(HealthDay News) — Nearly one-third of patients who undergo capsule endoscopy (CE) for obscure gastrointestinal bleeding (OGIB) have rebleeding a year or more later, according to research published online December 15 in the Journal of Digestive Diseases.

Wei Tan, of the Shanghai Jiaotong University School of Medicine, and colleagues conducted a retrospective study of 372 consecutive patients who underwent CE for OGIB from June 2002 to January 2012. Long-term outcomes and risk factors associated with rebleeding were examined.

The researchers found that rebleeding occurred in 28.6 percent of patients at 12 to 112 months after CE (median, 48 months).

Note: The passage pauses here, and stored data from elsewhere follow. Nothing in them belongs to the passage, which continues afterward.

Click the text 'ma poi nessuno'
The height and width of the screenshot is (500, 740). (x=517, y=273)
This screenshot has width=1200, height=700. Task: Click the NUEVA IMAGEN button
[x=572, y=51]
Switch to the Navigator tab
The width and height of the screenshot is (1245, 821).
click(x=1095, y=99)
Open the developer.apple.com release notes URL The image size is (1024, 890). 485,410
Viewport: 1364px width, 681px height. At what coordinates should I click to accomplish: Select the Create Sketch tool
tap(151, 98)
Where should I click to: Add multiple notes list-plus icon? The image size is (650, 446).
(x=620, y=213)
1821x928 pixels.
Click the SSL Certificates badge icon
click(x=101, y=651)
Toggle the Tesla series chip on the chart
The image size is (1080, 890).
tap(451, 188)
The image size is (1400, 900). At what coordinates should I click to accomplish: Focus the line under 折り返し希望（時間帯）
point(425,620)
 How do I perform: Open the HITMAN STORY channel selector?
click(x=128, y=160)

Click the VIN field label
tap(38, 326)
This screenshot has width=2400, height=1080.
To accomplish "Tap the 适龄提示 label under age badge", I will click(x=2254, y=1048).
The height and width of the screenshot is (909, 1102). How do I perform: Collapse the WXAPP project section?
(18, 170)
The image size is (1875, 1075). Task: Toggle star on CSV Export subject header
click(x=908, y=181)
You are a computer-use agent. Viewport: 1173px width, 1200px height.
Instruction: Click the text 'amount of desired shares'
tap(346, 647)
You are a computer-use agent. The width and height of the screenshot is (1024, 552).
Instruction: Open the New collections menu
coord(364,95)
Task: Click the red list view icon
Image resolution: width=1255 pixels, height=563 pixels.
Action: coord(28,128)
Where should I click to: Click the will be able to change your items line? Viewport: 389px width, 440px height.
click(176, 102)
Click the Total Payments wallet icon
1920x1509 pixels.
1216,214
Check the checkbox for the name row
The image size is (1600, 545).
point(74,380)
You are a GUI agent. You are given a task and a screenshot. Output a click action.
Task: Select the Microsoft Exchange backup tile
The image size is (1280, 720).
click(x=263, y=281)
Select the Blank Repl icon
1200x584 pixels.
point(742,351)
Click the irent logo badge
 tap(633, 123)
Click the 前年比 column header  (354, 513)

According to multivariate analysis, CE positive findings (hazard ratio [HR], 3.393; 95% confidence interval [CI], 1.931–5.963); anticoagulants, antiplatelet, or nonsteroidal anti-inflammatory drug use after CE (HR, 2.851; 95% CI, 1.433–5.674); nonspecific treatments (HR, 2.5; 95% CI, 1.625–3.848); age ≥60 years (HR, 2.473; 95% CI, 1.576–3.881); and hemoglobin levels ≤7g/dL before CE (HR, 2.01; 95% CI, 1.261–3.206) were independently associated with risk of rebleeding. In univariate analysis, chronic hepatitis was independently associated with rebleeding in patients with negative findings on CE.

“Further investigation and close follow-up in patients with OGIB and CE negative patients is necessary,” the authors write.